Here are some of the things that children and young people have said to us about domestic violence…
I couldn’t stop worrying about the violence at home. My family said it was a secret. I just wanted to be normal. Now I know domestic violence isn’t OK.
I don’t know what I would have done without my best friend. She listened to me and then helped me figure out who I could talk to and get help.
Domestic violence can happen to anyone, no matter what race, ethnicity or religion you are, or how much money you have
I used to feel like the violence was my fault. They were always fighting about me. I wanted it to stop.
I used to try to stop my dad from hitting my mum. Sometimes I’d get in the middle of things when they had a fight. I was frightened, but I didn’t know what else to do.
When the shouting started my younger sisters and I would all sit on my bed together. I’d read them stories so they wouldn’t hear the noise.
I really wanted to help my mum but I didn’t know what to do…

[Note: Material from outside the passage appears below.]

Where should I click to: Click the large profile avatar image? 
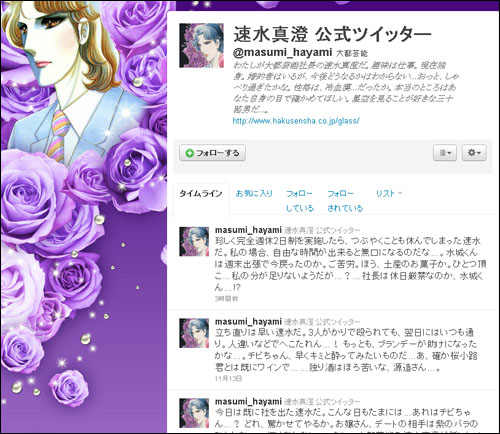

My dad’s asked for contact with me, even though I feel scared to be alone with him. I love my dad, but I’m not sure I want to see him right now.
I really wanted to talk to my friends about the problems at home, but I was afraid they wouldn’t understand.
Feelings can be hard to talk about and it can be tough to figure out what’s making you feel a certain way.
Drinking and smoking weed only made my angry and sad feelings go away for a little while. It didn’t really solve anything. I found better ways to deal with things.